Stored records:
───
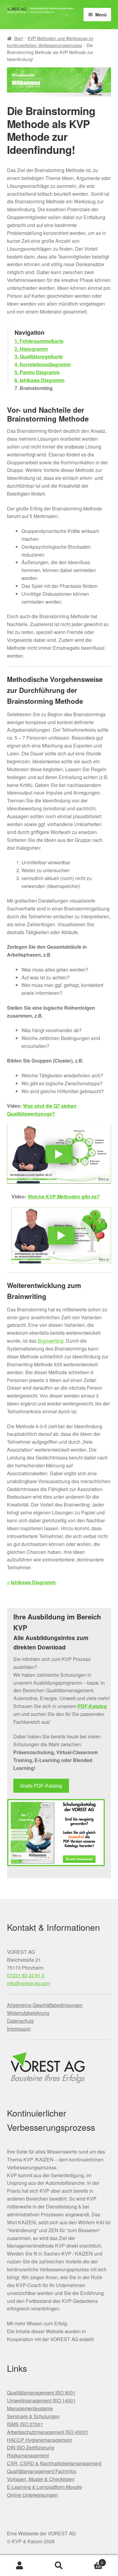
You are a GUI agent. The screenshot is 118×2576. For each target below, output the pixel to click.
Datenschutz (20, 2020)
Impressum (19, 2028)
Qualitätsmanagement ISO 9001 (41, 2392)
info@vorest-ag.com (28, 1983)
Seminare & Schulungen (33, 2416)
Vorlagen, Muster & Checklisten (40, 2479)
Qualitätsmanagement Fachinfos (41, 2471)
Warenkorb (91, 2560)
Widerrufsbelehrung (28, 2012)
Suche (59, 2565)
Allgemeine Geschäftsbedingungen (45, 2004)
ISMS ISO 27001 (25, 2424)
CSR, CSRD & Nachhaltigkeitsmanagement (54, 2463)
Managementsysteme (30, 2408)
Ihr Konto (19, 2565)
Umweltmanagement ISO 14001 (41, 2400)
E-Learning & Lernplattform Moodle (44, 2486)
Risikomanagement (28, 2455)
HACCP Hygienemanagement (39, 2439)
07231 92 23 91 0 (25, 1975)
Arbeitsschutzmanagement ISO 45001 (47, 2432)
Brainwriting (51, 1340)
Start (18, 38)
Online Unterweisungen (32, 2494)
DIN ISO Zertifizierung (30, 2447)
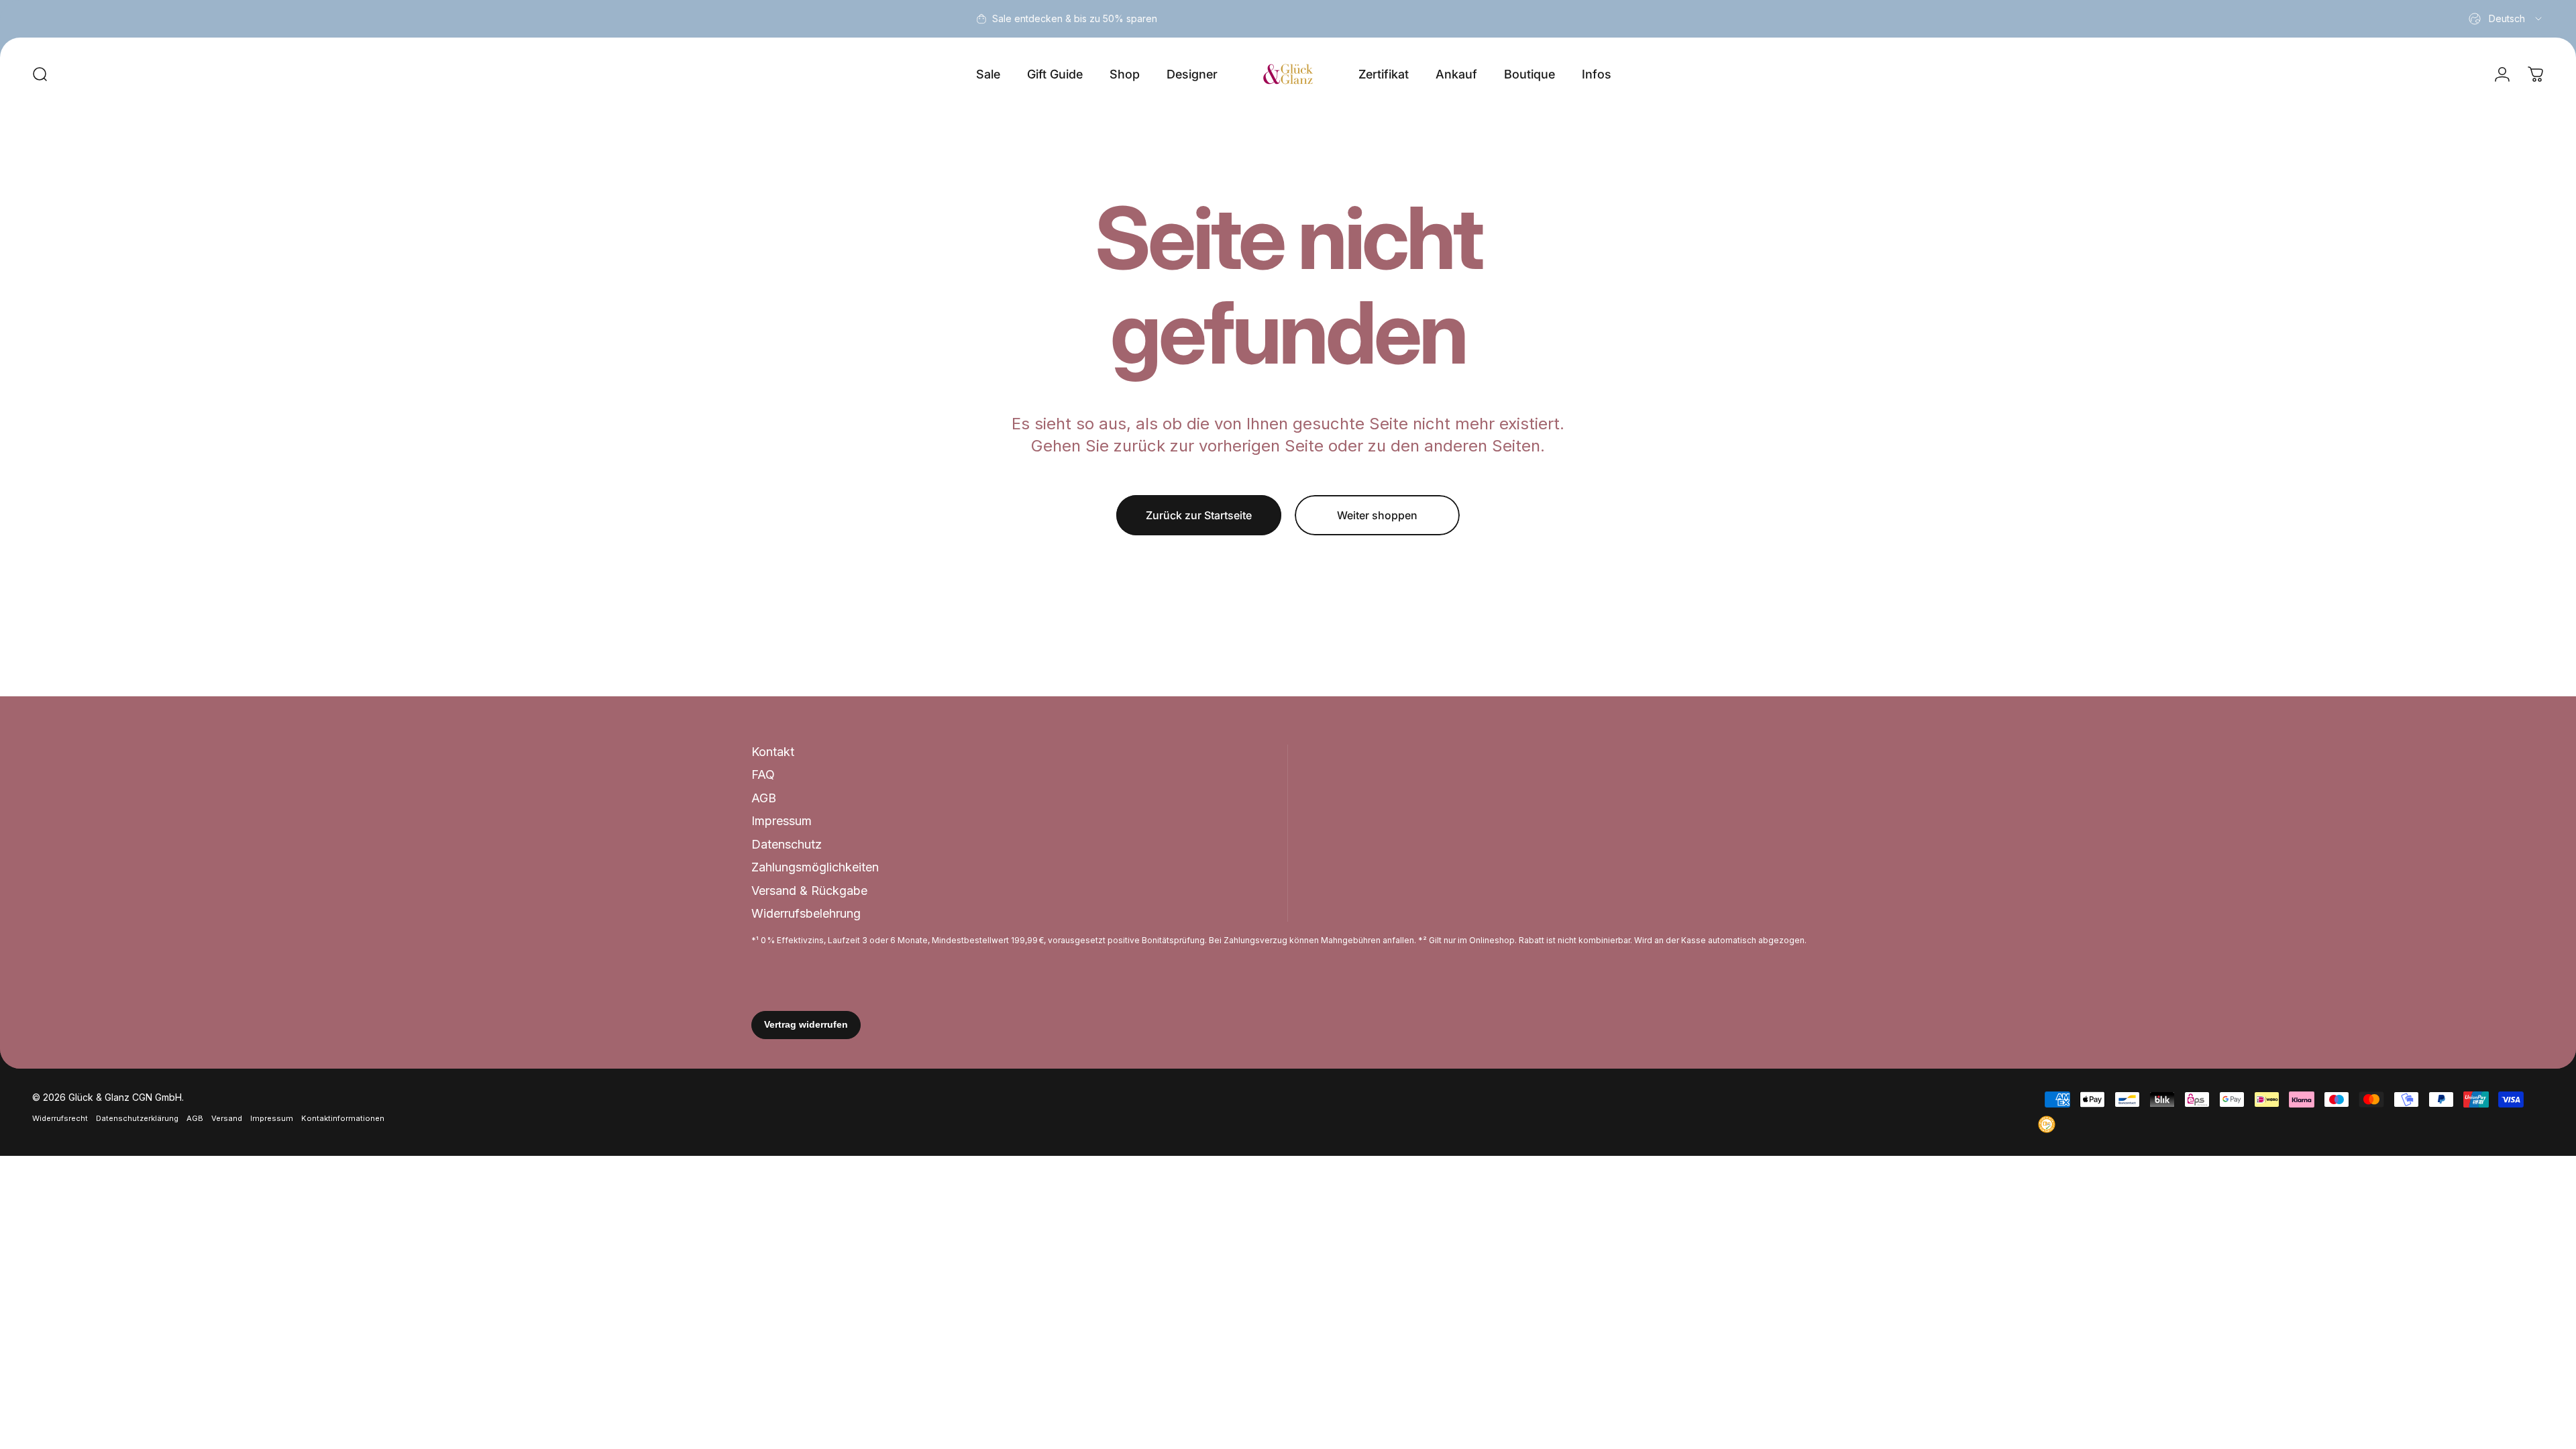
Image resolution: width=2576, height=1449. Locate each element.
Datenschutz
───
_Task description:_
Where the word "Qualitätsmanagement" appears in a line of the entries, copy that line.

_Answer to this exercise:_
Qualitätsmanagement ISO 9001 (41, 2392)
Qualitätsmanagement Fachinfos (41, 2471)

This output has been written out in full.